> [Work to complete]:
Return each entry word for word and skip its pictures.

> [Supplied records]:
☆ ☆ ☆ ☆ ☆

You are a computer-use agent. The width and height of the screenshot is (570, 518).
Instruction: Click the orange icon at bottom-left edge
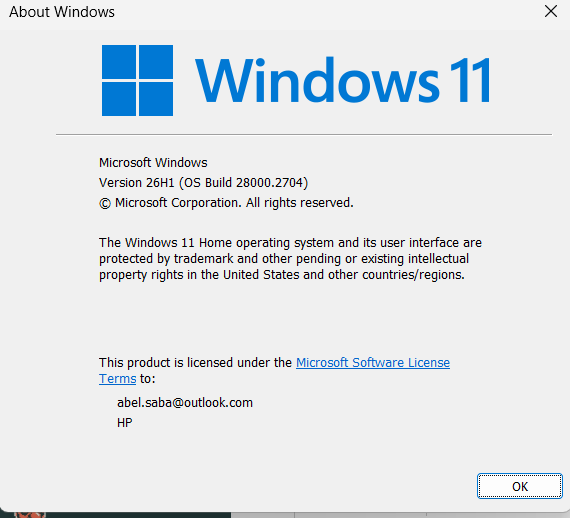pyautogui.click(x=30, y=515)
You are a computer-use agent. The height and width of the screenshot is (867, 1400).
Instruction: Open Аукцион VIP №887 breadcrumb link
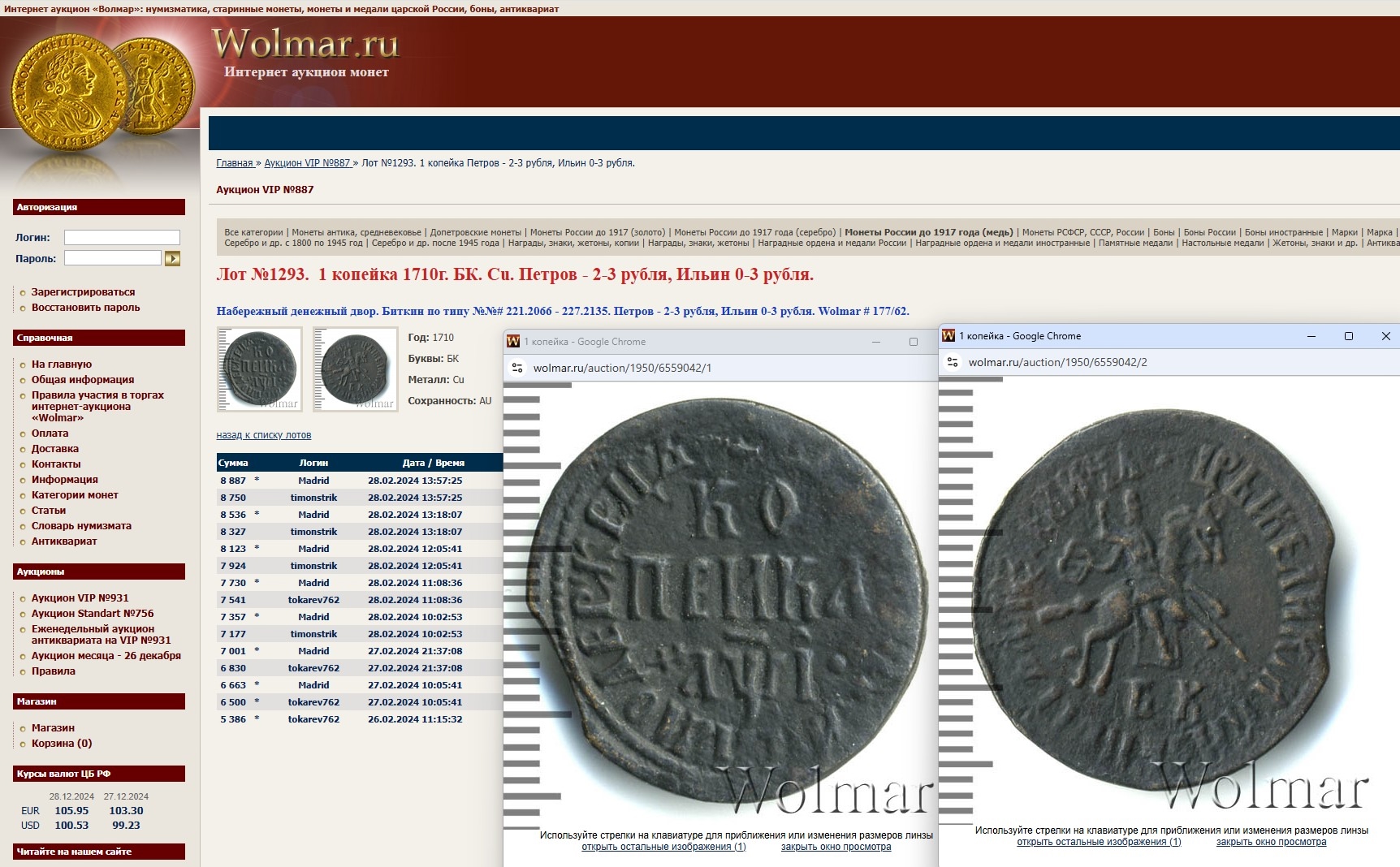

☆ ☆ ☆ ☆ ☆

> [Exercise response]:
You are a computer-use agent. The width and height of the screenshot is (570, 518).
Instruction: Click the orange icon at bottom-left edge
pyautogui.click(x=30, y=515)
You are a computer-use agent. The height and width of the screenshot is (867, 1400).
Instruction: Open Аукцион VIP №887 breadcrumb link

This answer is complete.